She had status seizures for which she was intubated and medically treated (successfully) with propofol and benzos.
An ECG was recorded:
|Sinus tach, with a slightly widened QRS (113 ms) and slightly long QT|
There is a slightly abnormally large R-wave in aVR.
So there might be some sodium channel blockade here, which is expected with cocaine.
Bicarbonate was given.
This was recorded 8 hours later:
Shortly thereafter, the patient had a witnessed PEA arrest that resolved with epinephrine and bicarbonate.
The arrest was not due to an arrhythmia (not Torsades de Pointes).
Here is the post arrest ECG:
The exact etiology of the PEA arrest was uncertain but a because the Na channel blocking activity, sodium bicarb was given and the patient stabilized. (Most arrest from wide QRS in Na channel blockade starts with ventricular tachycardia, and most with long QT starts with polymorphic VT (Torsades de Pointes).)
The next day, this was recorded at a time when electrolytes were normal:
|There is ST elevation and large T-waves.|
The computer read ***STEMI***
It does meet STEMI criteria of at least 1.5 mm in V2 and V3 in a woman.
Is this STEMI?
Computerized QT = 462 (Bazett correction = 556 ms; Fridericia correction = 525 ms)
The tox consultant texted me to confirm her opinion that this is not STEMI. Is it?
Is it STEMI? No. There is a bizarrely long QT interval. My measurement = 520 ms (Bazett correction = 634 ms; Fridericia correction 591 ms).
The morphology of the ST segment is just not right for STEMI.
Moreover, the clinical context is not right for STEMI. It is right for acute myocardial injury due to direct toxic effect or to type 2 myocardial infarction due to hypoperfusion during arrest or shock.
This is an ECG that one would commonly see in Takotsubo Stress Cardiomyopathy, whether or not there is actual echo evidence of it.
No echo was done, but my advice was that this was a purely toxicologic ECG, with extremely long QT.
EKG day 3:
Computerized QT 415, QTc 441
Again, there is an extremely long QT that the computer did not detect.Large U-waves, K = 3.9
EKG day 4:
The patient eventually did well and recovered.
1. Recognize the effects of sodium channel blockade: large R-wave in aVR and widened QRS, often with RBBB morphology.
2. A widened QRS in Na channel blockade toxicity is very dangerous and often leads to cardiac arrest
3. The computer is terrible at measuring the QT interval. You must measure it yourself.
4. Not all acute ST elevation is due to acute coronary occlusion.
5. A large bupropion overdose can be very dangerous
- Great example of how serial ECGs on this patient simulate a number of other ECG conditions. As per Dr. Smith — despite troponin elevation and ST elevation in leads V2 and V3 of the 4th ECG — both the shape of these ST segments and the clinical context argued strongly against this being a STEMI.

Available data:
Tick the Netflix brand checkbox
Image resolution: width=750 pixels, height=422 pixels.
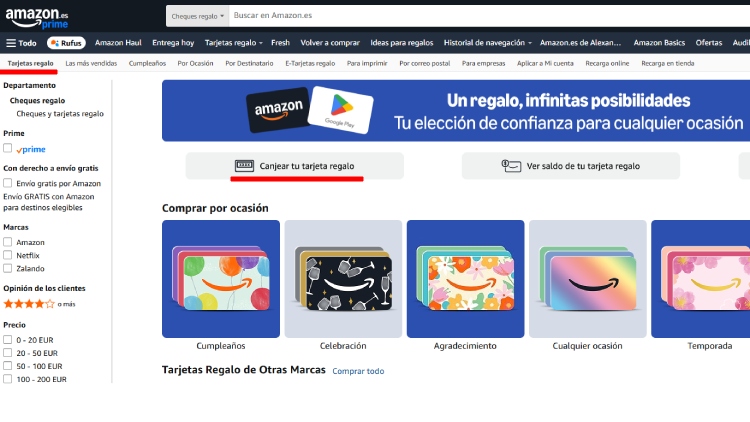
...
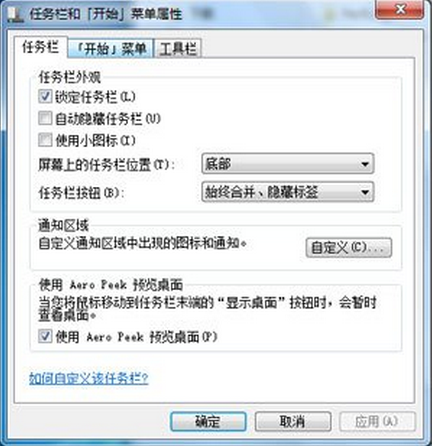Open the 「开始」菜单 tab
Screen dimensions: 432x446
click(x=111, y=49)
---
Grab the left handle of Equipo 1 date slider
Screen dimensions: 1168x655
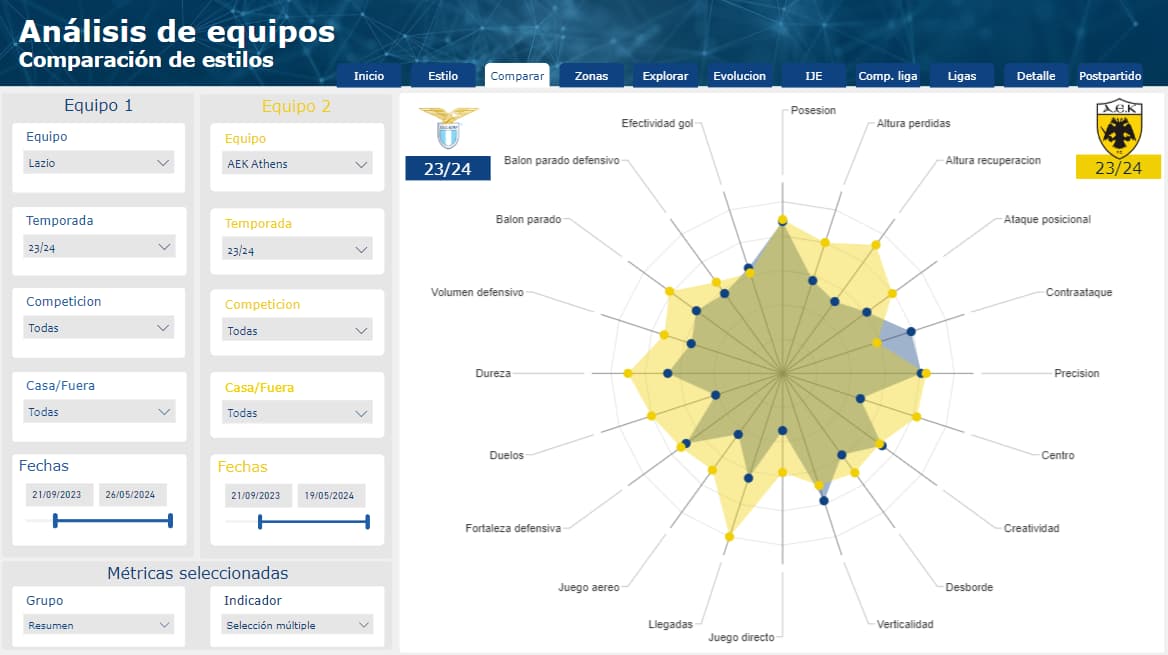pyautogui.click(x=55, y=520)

Your objective: Please write down the passage of the ECG case discussion starting at "Is this STEMI?" and ending at "arrest or shock.", word for word.

Response to this exercise:
Is this STEMI?
Computerized QT = 462 (Bazett correction = 556 ms; Fridericia correction = 525 ms)
The tox consultant texted me to confirm her opinion that this is not STEMI. Is it?
Is it STEMI? No. There is a bizarrely long QT interval. My measurement = 520 ms (Bazett correction = 634 ms; Fridericia correction 591 ms).
The morphology of the ST segment is just not right for STEMI.
Moreover, the clinical context is not right for STEMI. It is right for acute myocardial injury due to direct toxic effect or to type 2 myocardial infarction due to hypoperfusion during arrest or shock.